(Source data Opens)
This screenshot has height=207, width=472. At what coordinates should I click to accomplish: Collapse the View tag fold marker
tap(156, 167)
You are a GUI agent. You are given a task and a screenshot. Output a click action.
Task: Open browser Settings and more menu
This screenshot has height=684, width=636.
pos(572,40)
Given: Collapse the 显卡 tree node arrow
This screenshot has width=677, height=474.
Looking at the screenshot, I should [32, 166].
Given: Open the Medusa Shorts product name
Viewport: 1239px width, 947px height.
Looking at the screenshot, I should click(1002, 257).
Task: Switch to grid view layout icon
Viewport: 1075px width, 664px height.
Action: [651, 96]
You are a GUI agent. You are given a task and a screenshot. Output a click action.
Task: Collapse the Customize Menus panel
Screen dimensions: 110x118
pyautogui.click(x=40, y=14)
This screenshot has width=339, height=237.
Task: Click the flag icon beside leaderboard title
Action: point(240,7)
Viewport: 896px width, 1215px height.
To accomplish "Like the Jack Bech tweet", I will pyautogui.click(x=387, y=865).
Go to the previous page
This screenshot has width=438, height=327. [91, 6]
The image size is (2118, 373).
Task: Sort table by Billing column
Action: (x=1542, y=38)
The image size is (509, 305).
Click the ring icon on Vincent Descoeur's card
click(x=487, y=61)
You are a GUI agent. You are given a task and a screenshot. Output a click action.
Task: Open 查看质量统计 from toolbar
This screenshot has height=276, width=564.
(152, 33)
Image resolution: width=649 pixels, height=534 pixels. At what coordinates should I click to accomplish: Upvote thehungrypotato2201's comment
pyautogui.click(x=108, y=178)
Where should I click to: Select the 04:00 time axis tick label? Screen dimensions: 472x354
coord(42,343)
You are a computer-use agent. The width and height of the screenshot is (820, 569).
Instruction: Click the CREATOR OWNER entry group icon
(Source data Closes)
#### [Problem description]
Copy each line of the data above exactly as it appears.

#### [Completed task]
This screenshot has height=207, width=472. At what coordinates should I click to accomplish: Collapse the View tag fold marker
tap(156, 167)
You are a GUI agent. You are given a task and a screenshot. Output a click action.
Task: Open browser Settings and more menu
This screenshot has height=684, width=636.
pos(572,40)
Given: Collapse the 显卡 tree node arrow
This screenshot has width=677, height=474.
Looking at the screenshot, I should [32, 166].
Given: Open the Medusa Shorts product name
Viewport: 1239px width, 947px height.
Looking at the screenshot, I should click(1002, 257).
Task: Switch to grid view layout icon
Viewport: 1075px width, 664px height.
Action: [651, 96]
You are a GUI agent. You are given a task and a screenshot. Output a click action.
Task: Collapse the Customize Menus panel
Screen dimensions: 110x118
pyautogui.click(x=40, y=14)
This screenshot has width=339, height=237.
Task: Click the flag icon beside leaderboard title
Action: point(240,7)
Viewport: 896px width, 1215px height.
To accomplish "Like the Jack Bech tweet", I will pyautogui.click(x=387, y=865).
Go to the previous page
This screenshot has width=438, height=327. [91, 6]
The image size is (2118, 373).
Task: Sort table by Billing column
Action: (x=1542, y=38)
The image size is (509, 305).
Click the ring icon on Vincent Descoeur's card
click(x=487, y=61)
You are a GUI agent. You are given a task and a screenshot. Output a click action.
Task: Open 查看质量统计 from toolbar
This screenshot has height=276, width=564.
(152, 33)
Image resolution: width=649 pixels, height=534 pixels. At what coordinates should I click to accomplish: Upvote thehungrypotato2201's comment
pyautogui.click(x=108, y=178)
Where should I click to: Select the 04:00 time axis tick label? Screen dimensions: 472x354
coord(42,343)
You are a computer-use agent. The width and height of the screenshot is (820, 569).
Instruction: Click the CREATOR OWNER entry group icon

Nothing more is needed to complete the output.